Overview: The emerging world of search we see is one which makes increasing use of information extraction, gradually blends in semantic web technology and peer to peer systems, and uses grid computing as part of resources for information extraction and learning. This workshop explores the theory and application of machine learning in this context for the internet, intranets, the emerging semantic web, and peer to peer search. The workshop also aims to advertise and promote suitable software and data infrastructure to support the research, and community platforms, open source solutions, and grid tools for large scale experiments.

Proceedings: "Learning in Web Search (LWS 2005)" (PDF, 1.5Mb)

Invited speakers:

Thomas Hofmann:
"Large Margin Methods in Information Extraction and Content Categorization"
Thorsten Joachims:
"Generating Accurate Training Data from Implicit Feedback"
Soumen Chakrabarti
"Type-enabled Keyword Searches with Uncertain Schema"

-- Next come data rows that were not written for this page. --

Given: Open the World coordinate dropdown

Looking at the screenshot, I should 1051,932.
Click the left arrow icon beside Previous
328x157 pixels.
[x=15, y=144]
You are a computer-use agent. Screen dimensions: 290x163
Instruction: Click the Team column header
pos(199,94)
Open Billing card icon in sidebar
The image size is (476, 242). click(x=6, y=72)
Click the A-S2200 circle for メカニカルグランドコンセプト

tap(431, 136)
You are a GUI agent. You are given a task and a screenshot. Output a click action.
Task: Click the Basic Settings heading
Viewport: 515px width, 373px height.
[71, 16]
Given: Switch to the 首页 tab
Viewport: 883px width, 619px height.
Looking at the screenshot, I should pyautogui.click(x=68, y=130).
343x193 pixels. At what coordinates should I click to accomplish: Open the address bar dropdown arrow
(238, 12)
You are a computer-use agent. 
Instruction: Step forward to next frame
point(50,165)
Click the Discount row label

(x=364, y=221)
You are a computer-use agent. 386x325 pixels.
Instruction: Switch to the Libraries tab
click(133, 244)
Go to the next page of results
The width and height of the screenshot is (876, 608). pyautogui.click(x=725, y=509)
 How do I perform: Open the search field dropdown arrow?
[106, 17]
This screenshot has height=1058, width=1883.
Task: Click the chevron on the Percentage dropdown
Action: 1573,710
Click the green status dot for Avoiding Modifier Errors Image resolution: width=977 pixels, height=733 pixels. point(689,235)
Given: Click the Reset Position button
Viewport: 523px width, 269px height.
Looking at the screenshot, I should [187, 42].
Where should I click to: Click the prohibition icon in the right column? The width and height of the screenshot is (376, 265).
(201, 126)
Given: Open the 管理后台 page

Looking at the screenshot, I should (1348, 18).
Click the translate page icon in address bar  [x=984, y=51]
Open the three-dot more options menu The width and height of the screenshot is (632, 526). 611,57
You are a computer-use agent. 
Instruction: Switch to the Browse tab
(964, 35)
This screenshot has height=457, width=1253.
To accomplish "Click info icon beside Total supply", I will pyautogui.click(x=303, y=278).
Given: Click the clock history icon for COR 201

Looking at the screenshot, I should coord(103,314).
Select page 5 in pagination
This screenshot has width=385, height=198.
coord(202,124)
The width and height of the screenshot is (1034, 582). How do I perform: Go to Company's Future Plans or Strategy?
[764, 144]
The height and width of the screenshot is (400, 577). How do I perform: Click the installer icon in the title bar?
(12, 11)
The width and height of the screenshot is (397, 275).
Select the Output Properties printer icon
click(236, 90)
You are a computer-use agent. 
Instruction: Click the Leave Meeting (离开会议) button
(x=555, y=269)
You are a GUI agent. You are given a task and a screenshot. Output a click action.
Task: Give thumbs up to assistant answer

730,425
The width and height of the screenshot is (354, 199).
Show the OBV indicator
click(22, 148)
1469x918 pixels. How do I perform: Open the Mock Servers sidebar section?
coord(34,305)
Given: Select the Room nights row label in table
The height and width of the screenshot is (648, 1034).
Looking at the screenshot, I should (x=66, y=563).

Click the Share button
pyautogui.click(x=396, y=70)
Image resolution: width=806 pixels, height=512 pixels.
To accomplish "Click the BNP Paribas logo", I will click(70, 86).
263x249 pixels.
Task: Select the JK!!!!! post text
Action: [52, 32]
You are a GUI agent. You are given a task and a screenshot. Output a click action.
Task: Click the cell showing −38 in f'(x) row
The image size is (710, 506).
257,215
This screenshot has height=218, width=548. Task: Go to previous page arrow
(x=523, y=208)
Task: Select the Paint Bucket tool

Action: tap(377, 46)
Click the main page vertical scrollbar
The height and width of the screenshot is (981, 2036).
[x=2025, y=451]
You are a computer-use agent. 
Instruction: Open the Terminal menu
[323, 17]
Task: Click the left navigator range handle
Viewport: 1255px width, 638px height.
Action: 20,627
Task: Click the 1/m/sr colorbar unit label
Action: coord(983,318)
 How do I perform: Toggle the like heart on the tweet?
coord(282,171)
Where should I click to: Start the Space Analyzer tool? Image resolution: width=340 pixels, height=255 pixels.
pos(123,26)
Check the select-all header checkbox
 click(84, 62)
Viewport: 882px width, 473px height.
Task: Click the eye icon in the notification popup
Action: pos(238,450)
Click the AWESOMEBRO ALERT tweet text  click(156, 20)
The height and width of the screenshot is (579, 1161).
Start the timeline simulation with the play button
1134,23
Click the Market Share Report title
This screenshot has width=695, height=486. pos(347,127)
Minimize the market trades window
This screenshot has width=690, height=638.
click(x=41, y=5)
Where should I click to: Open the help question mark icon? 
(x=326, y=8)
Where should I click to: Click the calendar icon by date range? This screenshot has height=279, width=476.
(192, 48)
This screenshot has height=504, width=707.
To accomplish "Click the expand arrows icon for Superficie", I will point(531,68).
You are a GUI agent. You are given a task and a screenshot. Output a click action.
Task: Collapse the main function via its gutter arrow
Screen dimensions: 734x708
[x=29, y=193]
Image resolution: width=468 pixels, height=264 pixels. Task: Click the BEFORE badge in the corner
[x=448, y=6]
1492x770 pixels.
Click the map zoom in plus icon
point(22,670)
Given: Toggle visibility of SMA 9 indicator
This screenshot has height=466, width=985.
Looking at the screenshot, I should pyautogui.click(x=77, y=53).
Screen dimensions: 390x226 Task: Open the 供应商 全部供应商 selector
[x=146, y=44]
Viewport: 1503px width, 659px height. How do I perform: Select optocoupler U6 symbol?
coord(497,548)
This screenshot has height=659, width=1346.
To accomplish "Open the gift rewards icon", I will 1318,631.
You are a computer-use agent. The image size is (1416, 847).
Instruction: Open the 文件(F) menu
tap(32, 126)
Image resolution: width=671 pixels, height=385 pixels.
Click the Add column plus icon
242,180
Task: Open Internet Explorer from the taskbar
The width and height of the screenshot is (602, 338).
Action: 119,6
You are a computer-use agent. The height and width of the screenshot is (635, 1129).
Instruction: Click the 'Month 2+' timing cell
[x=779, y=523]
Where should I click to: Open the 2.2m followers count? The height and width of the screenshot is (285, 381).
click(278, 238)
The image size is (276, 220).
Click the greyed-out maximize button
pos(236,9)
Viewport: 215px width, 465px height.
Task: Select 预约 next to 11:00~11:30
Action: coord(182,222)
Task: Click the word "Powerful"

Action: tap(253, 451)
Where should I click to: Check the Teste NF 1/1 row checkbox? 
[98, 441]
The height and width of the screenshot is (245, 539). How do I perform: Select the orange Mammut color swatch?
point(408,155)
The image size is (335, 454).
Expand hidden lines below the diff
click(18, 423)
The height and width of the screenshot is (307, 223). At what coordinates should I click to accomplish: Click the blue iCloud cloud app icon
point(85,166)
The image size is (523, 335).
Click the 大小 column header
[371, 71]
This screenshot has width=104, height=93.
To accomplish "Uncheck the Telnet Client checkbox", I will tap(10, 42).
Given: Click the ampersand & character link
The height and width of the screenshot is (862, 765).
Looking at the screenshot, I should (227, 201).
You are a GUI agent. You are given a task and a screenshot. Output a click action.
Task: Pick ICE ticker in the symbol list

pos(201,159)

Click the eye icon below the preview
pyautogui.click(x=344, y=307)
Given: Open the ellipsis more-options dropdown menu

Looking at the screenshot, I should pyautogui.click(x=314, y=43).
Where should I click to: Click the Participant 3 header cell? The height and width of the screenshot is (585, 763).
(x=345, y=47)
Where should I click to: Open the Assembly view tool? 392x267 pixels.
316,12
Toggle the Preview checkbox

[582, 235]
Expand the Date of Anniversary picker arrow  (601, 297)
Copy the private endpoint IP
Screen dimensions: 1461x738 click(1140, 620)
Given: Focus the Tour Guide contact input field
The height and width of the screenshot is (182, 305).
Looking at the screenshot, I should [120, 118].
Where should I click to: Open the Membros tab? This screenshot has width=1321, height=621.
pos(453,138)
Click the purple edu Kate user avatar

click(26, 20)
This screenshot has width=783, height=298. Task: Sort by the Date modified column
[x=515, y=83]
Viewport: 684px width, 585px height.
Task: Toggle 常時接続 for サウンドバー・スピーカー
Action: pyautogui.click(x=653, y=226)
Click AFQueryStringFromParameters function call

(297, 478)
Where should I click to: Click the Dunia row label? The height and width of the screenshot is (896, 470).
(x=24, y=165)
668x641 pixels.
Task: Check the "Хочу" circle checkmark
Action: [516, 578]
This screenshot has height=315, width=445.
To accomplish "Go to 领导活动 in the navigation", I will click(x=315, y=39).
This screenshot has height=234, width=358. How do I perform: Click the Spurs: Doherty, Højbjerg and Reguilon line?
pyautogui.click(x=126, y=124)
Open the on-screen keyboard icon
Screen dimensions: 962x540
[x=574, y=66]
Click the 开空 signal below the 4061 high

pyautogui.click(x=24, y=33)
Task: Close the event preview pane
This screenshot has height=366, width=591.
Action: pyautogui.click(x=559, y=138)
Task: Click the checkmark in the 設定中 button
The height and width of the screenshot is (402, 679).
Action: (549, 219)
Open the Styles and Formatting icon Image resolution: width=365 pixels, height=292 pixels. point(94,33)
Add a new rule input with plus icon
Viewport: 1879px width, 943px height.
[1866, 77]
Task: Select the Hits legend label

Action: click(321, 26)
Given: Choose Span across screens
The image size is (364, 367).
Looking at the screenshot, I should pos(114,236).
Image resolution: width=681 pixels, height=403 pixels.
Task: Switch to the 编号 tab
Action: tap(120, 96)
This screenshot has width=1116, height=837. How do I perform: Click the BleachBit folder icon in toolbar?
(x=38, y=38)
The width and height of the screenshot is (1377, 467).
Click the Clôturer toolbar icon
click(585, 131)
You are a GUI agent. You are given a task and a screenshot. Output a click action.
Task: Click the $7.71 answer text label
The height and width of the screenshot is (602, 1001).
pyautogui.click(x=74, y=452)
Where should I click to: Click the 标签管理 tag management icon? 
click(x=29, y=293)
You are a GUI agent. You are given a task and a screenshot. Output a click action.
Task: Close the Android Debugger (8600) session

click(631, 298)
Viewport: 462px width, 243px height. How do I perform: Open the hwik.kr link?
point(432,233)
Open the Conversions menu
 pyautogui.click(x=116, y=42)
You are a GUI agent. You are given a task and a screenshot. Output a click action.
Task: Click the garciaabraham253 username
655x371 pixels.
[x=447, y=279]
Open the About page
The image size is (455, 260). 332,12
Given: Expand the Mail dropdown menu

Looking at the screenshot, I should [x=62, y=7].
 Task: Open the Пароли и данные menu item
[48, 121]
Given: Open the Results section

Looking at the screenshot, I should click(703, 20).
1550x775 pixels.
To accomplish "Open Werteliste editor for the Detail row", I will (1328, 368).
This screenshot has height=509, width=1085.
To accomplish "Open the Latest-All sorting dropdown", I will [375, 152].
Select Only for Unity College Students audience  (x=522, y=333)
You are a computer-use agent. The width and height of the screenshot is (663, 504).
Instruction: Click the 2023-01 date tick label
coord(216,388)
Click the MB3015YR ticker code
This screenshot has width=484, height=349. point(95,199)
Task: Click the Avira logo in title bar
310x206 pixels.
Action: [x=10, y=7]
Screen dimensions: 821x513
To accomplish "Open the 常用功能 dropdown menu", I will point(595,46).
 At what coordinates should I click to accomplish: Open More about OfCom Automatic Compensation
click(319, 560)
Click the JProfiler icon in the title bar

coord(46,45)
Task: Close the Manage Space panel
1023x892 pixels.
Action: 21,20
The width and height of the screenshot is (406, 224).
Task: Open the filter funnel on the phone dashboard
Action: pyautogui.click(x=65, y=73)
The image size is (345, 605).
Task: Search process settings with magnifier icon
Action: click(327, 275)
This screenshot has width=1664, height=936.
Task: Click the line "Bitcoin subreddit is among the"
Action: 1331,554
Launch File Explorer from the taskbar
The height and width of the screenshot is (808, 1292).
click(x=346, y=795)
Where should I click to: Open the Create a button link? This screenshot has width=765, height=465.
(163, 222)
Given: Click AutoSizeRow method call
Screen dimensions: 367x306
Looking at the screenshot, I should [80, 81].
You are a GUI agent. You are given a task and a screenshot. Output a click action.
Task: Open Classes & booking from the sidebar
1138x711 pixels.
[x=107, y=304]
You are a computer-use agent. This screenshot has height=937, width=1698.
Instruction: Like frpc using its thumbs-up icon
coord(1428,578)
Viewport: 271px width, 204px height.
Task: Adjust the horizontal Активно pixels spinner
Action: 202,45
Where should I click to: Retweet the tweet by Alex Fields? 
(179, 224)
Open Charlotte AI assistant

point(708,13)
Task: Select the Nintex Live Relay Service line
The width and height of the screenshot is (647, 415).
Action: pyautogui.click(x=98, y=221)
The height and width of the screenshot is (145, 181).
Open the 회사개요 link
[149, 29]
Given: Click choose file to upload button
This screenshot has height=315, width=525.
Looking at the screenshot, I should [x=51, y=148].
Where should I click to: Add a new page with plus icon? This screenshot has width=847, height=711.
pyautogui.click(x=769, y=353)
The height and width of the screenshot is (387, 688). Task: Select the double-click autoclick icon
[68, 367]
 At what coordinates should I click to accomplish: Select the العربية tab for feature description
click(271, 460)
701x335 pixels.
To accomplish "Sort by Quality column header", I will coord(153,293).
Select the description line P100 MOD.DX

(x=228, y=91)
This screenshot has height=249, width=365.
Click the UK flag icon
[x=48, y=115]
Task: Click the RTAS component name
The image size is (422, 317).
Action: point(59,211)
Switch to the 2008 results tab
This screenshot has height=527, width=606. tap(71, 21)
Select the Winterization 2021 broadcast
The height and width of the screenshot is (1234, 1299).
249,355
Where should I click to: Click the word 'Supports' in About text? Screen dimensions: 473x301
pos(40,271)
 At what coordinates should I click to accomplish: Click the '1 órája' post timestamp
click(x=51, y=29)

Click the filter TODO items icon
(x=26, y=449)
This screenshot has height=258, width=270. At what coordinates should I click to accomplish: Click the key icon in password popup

Areas: There are many exciting opportunities here both in applications for machine learning and in new fundamental research problems for the community: Some search areas we are interested in include (but are not limited to):

  • identifying named-entities, and keywords from minimal examples;
  • learning mappings between query words and document words for question answering;
  • identifying per-site boilerplate and template;
  • distributing indexes and routing queries in a peer to peer search engine;
  • optimising query ranking formula using clickthrough data;
  • the language modelling approach to web retrieval;
  • personalisation of search;
  • text summarization and results summarization or clustering;
  • information extraction from text for semantic indexing and automatic knowledge markup;
  • domain specific clustering and categorization, useful in domain specific search engines lacking good ontologies; and
  • semi-automatic support in ontology development and maintenance (ontology learning, evolution)

In addition, we have an interest in means of supporting machine learning via software platforms and tools suitable databases, content or logs (note TREC, MUC etc.). Position papers regarding the relevant application and theory of machine learning are also encouraged.

Format: The workshop will take place over the full day of Sunday, 7th August 2005. It will be open format though attendance will be limited by space. The afternoon panel will be drawn from the program committee and will include speakers positions as well as audience participation. The workshop proceedings will be available on-line.